Sunday, August 23, 2009

Pumpkin Cranberry Bread


We've had an oddly cool summer up in our neck of the woods this year. August is usually very hot--but not at all this year. So, I've been in the mood for fall. In addition to my upcoming redecorating project in the dining room, I've been in the mood to bake. (And I must admit, I'm procrasting on tearing down the wallpaper, since that's NOT my favorite thing to do. Luckily there's not a whole lot to do. I'm hoping that large strips will just come down easily:) So, I'm making good use of my procrastination and baking. What flavors speak fall more than cranberry and pumpkin, especially combined. So, enjoy...






  • 3 cups flour
  • 1 Tbsp plus 2 tsp pumpkin pie spice
  • 2 tsp baking soda
  • 1-1/2 tsp salt
  • 3 cups granulated sugar
  • 1 can pumpkin
  • 4 large eggs
  • 1 cup vegetable oil
  • 1/2 cup orange juice or water
  • 1 cup fresh or frozen cranberries, chopped
Directions:

Preheat oven to 350 degrees F. Grease and flour two 9x5 loaf pans.

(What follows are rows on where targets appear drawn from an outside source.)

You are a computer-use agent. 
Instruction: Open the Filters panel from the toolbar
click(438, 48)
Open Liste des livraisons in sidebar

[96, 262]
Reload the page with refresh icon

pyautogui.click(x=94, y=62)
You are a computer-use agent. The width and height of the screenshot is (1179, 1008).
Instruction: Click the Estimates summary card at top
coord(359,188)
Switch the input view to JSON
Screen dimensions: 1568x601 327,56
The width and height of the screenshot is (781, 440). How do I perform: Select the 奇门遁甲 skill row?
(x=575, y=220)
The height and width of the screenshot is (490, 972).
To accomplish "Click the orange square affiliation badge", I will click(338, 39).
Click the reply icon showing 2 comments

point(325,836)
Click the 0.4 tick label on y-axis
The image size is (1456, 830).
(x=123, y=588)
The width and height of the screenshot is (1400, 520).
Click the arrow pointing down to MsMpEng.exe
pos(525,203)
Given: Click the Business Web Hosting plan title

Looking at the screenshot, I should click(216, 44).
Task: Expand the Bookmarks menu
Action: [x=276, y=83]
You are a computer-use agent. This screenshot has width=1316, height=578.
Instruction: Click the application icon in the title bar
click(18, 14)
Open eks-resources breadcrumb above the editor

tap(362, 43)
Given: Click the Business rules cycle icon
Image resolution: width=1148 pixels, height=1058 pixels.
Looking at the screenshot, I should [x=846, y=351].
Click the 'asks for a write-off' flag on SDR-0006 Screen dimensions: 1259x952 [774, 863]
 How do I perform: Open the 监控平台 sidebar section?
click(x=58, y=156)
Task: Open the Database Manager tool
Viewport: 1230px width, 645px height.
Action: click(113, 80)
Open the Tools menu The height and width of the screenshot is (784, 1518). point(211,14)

COMBINE flour, pumpkin pie spice, baking soda and salt in a large bowl. Combine sugar, pumpkin, eggs, oil and juice in large mixer bowl; beat til just blended. Add pumpkin mixture to flour mixture; stir just til moistened. Fold in cranberries. Spoon batter into prepared loaf pans.

BAKE for 60-65 minutes. Cool on wire racks for 10 minutes.

Makes two loaves.
For three 8x4 loaf pans: bake 55-60 minutes
For six 5x3 mini loaf pans, bake 50-55 minutes.